Another recent study looked at Snuggy Vests and referred simply wearing the vest as SIT treatment even though no professional on the team was an OT or SIT trained. They put a child in a room without play media and told them to play for 20 minutes. The adult in the room was not allowed to interact with the child. The children all engaged in stereotypy and the study reported that the SIT treatment failed to decrease these behaviors. I don't understand how this could be approved by any DRB and it certainly does not constitute SIT research. This is the extreme of what we are speaking about but I believe the new focus on creating fidelity in treatment within our profession and operating under a copy written model is important to prevent this kind of hostile research from affecting our professional ability to practice.
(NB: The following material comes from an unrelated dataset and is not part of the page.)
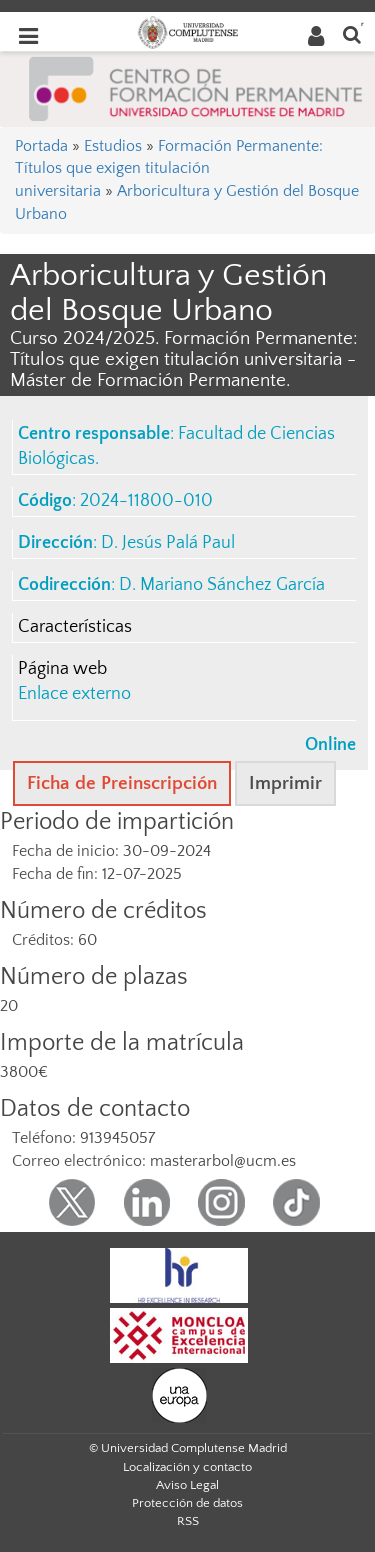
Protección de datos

I have also read ABA articles where they cite an OT in an article and they report that the OT reports that the treatment is proven not to work when the original OT article actually report an improvement in many participants who participated in the study but a lack of statistical power of the overall data which is common in a small sample size. Either they haven't taken basic statistics or they have no interest in reporting results that do not fit within the narrative they are set on creating. I find that when other professionals or shareholders are having difficulty with the term SIT, I change the conversation to sensory processing because the existence of sensory processing can't be argued. I then frame the conversation within the diagnosis of Developmental Coordination Disorder and how sensory processing effects this condition. I know how my SIT training has helped children. I am changing some of the terms but the theory and effects are the same.